> **What you have to do**
Identify every line in the entries below that contains the string "using", copying each such line in full. Case counts.

☆ ☆ ☆ ☆ ☆

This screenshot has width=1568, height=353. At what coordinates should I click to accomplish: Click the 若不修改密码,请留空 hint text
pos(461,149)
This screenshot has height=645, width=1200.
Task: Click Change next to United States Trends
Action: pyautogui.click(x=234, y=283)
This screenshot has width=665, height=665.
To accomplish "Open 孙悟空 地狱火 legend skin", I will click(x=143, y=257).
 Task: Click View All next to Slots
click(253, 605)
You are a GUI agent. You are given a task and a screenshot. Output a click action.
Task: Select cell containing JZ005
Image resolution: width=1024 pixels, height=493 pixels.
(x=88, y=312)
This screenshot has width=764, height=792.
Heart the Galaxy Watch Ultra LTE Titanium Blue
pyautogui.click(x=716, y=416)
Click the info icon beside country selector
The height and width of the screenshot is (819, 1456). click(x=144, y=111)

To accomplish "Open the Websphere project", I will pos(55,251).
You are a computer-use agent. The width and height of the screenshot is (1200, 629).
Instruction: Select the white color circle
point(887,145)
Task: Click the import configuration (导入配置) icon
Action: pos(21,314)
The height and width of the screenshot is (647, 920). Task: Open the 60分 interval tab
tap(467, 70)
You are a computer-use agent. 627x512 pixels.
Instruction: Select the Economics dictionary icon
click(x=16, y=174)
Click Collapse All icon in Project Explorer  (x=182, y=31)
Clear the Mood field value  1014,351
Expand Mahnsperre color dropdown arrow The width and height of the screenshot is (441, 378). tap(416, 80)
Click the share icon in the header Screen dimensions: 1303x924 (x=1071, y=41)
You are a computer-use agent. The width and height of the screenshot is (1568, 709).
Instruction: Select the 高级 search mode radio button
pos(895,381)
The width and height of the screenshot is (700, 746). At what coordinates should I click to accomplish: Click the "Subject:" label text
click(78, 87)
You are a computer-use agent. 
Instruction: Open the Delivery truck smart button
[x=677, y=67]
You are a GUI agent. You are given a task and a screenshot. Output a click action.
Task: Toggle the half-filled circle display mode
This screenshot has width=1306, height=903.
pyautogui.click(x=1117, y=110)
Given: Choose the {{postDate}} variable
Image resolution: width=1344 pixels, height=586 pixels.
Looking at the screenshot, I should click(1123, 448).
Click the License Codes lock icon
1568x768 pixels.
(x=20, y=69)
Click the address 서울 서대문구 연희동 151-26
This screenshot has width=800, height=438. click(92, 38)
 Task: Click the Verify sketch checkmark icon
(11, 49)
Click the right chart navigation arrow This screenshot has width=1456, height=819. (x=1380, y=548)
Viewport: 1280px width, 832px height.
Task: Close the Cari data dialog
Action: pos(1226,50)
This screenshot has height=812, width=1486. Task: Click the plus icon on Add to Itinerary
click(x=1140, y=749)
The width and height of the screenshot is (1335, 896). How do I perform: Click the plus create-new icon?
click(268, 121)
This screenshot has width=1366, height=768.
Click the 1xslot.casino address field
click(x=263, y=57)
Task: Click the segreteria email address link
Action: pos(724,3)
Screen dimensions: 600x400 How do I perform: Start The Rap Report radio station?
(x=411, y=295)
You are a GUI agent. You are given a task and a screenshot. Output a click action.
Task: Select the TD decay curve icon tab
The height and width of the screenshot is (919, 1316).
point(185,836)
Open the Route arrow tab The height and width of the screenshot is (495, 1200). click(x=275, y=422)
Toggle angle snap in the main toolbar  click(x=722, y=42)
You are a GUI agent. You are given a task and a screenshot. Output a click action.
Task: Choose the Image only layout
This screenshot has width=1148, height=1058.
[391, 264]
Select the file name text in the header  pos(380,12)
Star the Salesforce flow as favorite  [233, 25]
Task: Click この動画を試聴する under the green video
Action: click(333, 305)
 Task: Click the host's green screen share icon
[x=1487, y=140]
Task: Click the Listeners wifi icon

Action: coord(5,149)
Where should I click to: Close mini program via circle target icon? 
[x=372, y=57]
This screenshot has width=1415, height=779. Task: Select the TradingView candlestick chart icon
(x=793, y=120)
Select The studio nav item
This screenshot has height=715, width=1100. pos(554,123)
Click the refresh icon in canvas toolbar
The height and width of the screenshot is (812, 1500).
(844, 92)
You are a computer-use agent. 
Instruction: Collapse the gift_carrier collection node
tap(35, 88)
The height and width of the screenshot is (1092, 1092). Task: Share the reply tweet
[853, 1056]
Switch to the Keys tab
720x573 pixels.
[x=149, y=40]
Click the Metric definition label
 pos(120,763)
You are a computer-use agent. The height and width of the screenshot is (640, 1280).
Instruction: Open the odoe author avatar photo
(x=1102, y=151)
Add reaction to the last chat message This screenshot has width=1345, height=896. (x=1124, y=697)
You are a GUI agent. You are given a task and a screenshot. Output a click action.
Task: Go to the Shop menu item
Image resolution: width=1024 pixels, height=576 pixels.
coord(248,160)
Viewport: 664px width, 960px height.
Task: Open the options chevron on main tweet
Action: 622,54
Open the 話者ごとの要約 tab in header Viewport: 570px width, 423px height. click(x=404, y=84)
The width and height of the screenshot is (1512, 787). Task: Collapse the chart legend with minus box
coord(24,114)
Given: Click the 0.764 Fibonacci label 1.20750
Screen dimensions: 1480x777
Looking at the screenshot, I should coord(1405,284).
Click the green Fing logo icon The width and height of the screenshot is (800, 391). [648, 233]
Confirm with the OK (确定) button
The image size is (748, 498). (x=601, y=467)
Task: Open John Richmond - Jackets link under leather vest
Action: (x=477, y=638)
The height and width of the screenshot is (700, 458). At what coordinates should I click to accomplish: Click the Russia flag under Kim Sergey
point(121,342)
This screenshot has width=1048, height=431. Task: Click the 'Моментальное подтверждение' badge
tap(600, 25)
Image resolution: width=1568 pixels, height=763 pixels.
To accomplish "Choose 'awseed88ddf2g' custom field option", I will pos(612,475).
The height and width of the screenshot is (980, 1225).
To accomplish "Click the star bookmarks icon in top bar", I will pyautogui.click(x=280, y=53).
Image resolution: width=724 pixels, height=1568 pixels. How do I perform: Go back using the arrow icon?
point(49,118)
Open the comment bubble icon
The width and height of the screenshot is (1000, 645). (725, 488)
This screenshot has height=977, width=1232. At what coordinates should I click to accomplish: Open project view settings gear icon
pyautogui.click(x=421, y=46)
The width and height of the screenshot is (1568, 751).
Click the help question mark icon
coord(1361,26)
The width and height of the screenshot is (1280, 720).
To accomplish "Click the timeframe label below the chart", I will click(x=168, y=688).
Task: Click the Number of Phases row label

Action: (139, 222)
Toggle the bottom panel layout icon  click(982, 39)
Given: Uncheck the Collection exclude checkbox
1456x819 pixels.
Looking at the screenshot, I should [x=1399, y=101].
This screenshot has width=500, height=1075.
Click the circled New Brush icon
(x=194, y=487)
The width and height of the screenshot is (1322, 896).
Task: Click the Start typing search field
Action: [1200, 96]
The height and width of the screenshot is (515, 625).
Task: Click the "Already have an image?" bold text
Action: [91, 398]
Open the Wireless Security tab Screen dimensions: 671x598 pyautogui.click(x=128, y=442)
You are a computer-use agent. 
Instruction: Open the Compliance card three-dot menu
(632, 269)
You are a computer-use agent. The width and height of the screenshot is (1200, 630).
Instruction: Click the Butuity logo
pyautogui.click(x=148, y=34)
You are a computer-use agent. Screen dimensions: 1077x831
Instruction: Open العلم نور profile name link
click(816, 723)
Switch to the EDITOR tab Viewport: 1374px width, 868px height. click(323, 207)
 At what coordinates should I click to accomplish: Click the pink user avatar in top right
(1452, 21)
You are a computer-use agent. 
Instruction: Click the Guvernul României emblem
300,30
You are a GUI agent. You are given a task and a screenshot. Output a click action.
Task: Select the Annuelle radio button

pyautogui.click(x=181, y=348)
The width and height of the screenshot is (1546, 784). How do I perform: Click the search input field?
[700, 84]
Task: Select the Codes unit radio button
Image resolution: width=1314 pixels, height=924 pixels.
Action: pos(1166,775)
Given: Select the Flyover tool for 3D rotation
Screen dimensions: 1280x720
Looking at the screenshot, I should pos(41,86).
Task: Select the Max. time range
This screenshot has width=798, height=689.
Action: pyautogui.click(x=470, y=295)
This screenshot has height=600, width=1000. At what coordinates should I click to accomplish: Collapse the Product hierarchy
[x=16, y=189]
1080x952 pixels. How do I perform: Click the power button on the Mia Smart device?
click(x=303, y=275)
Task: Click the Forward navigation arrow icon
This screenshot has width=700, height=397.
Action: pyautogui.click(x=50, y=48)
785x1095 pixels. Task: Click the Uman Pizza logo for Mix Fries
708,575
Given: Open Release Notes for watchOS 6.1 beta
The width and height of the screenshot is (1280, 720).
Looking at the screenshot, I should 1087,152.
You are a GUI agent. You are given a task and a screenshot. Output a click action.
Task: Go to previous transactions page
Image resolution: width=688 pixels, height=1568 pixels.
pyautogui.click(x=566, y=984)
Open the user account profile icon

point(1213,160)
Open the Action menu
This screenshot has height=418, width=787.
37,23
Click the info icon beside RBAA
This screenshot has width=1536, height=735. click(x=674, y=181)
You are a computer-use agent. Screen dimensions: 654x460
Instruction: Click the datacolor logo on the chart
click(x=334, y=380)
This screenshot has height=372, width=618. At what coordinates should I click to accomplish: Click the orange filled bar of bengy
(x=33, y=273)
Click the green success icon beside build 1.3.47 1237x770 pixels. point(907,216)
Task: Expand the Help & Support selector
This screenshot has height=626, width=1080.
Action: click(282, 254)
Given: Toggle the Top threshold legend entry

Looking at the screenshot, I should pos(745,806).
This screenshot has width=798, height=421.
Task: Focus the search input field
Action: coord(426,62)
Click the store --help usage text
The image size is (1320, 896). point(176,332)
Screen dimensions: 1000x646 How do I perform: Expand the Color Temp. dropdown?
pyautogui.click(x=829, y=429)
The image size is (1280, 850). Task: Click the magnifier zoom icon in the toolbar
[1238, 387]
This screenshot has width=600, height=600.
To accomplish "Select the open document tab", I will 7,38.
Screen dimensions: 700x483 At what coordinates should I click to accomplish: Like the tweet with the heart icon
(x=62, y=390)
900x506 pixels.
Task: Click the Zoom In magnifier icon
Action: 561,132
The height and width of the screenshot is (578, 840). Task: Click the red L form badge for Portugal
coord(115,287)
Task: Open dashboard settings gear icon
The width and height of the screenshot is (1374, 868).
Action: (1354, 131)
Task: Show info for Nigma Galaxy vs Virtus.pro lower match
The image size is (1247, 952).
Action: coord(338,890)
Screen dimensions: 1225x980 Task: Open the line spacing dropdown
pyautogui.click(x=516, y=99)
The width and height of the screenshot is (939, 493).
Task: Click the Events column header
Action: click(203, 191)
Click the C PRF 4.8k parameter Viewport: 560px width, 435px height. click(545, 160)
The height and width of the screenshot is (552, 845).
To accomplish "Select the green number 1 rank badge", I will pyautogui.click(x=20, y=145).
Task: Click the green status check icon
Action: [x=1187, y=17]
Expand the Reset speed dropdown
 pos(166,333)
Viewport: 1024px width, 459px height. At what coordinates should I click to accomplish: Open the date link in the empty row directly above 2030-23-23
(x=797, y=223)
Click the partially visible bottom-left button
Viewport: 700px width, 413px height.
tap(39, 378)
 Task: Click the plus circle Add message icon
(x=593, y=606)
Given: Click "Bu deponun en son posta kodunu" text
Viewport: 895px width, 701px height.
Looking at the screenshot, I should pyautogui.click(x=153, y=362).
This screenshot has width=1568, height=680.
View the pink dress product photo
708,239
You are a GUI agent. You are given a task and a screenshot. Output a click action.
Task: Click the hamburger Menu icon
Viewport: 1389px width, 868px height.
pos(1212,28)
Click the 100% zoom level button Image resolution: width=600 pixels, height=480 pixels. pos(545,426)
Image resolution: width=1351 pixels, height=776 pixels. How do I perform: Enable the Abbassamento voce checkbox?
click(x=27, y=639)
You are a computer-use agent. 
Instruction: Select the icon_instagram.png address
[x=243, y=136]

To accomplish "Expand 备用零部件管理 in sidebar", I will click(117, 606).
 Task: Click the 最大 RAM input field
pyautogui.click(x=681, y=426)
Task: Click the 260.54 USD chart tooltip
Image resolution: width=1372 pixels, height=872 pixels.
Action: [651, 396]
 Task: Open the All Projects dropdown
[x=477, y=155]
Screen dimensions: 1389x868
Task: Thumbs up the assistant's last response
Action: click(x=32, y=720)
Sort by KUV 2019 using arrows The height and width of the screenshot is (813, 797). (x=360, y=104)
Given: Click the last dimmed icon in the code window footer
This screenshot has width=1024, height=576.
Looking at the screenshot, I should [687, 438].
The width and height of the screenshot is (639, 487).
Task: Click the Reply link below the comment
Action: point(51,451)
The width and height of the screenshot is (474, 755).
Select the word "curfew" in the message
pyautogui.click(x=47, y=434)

☆ ☆ ☆ ☆ ☆

> **Result of this exercise**
Image resolution: width=724 pixels, height=1568 pixels. How do I perform: Go back using the arrow icon?
Sort by KUV 2019 using arrows The height and width of the screenshot is (813, 797). (x=360, y=104)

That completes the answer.